Associate Professor and Director of Graduate Studies

CONTACT

English

Email: attiongs@syr.edu

Degrees

Ph.D. in Ethnic Studies, University of California, San Diego (UCSD)

Biographic Overview

Antonio T. Tiongson, Jr. is an Associate Professor in the Department of English at Syracuse University.  His current project, tentatively titled Archives of Comparative Racialization and the Problematics of Comparative Critique, constitutes a critical engagement with the emergent scholarship on comparative racialization and more broadly, the emergence of critical ethnic studies as an intellectual and political project.  He is co-editor of the forthcoming anthology tentatively titled Filipinx American Studies: An Interdisciplinary Reckoning (Fordham University Press; co-edited with Rick Bonus); co-editor of a special issue of Critical Ethnic Studies exploring the perils and possibilities of comparative critique (Fall 2015; co-edited with Danika Medak-Saltzman); author of Filipinos Represent: DJs, Racial Authenticity, and the Hip-hop Nation (University of Minnesota Press, 2013); and co-editor of Positively No Filipinos Allowed: Building Communities and Discourse (Temple University Press, 2006; co-edited with Edgardo V. Gutierrez and Ricardo V. Gutierrez).  He is also co-editor of the “Critical Race, Indigeneity, and Relationality book series (Temple University Press, 2016-present; with Danika Medak-Saltzman and Iyko Day).  The book series showcases comparative studies of race, ethnicity, and Indigeneity in projects that take a self-reflexive approach in their deployment of relational frameworks and analytics.

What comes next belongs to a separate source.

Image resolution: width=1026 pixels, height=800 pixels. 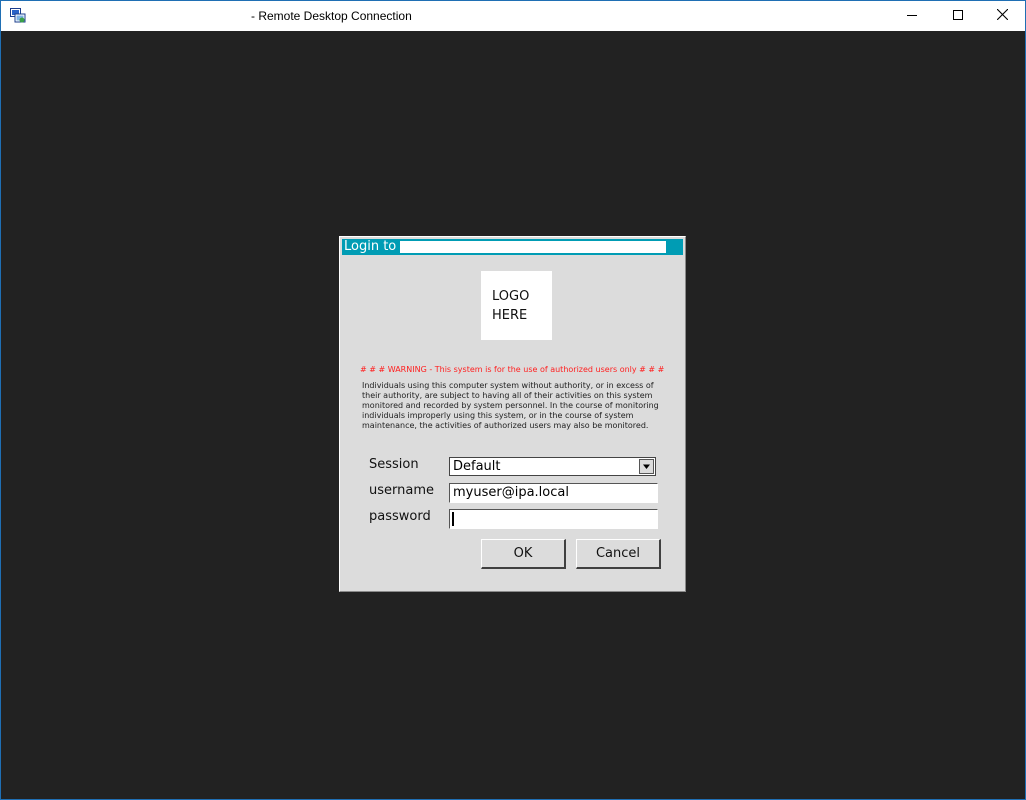 I want to click on maximize-button, so click(x=958, y=16).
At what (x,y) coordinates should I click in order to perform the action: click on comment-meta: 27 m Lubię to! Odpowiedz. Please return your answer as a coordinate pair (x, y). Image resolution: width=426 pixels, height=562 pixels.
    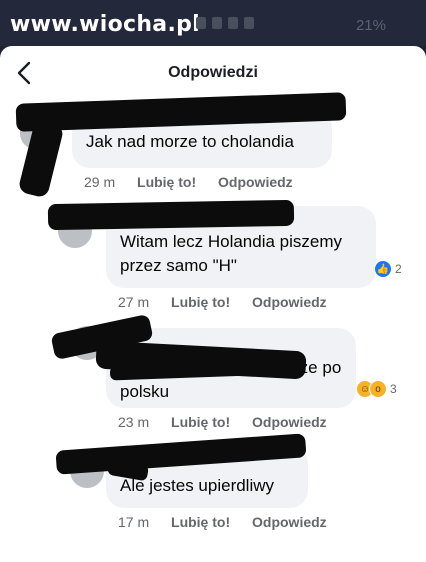
    Looking at the image, I should click on (232, 302).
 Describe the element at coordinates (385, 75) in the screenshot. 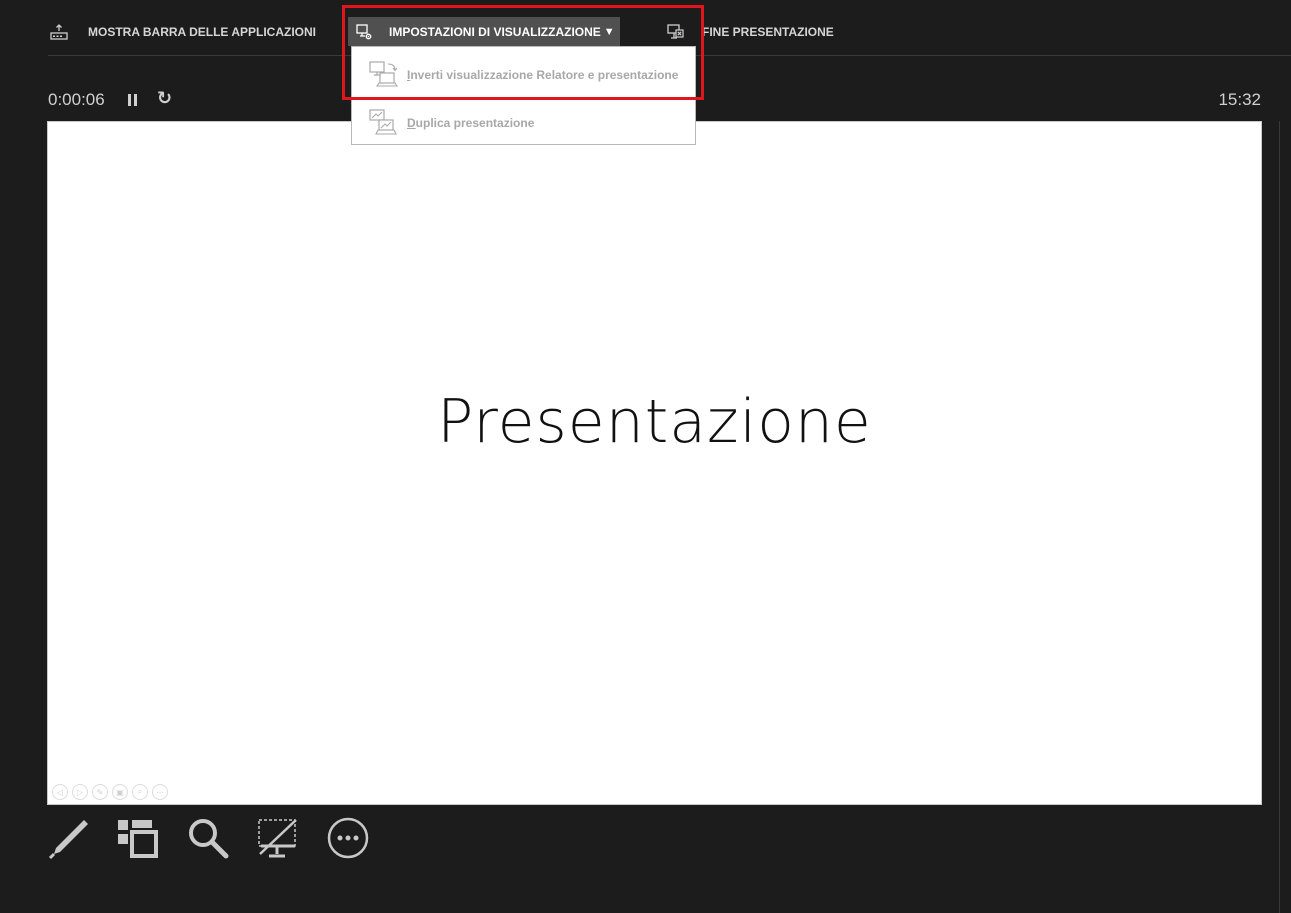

His fields of research are American studies, critical ethnic studies, cultural studies, Asian American studies, and Filipinx American studies.  His areas of expertise include comparative racializations, popular culture, contemporary youth activism, and archives and the nature of knowledge production.  A topic of interest is the growth of scholarship deploying comparative analytics and the challenges raised by this kind of work including the complications posed by blackness and Indigeneity to comparative frameworks.  Another topic of interest is the rethinking of the intellectual and political project of ethnic studies signaled by the deployment of “critical ethnic studies.”  A third topic of interest is transdisciplinarity, the lines of inquiry opened up by placing interdisciplinary formations such as Asian American studies and critical Indigenous studies into a critical dialogue.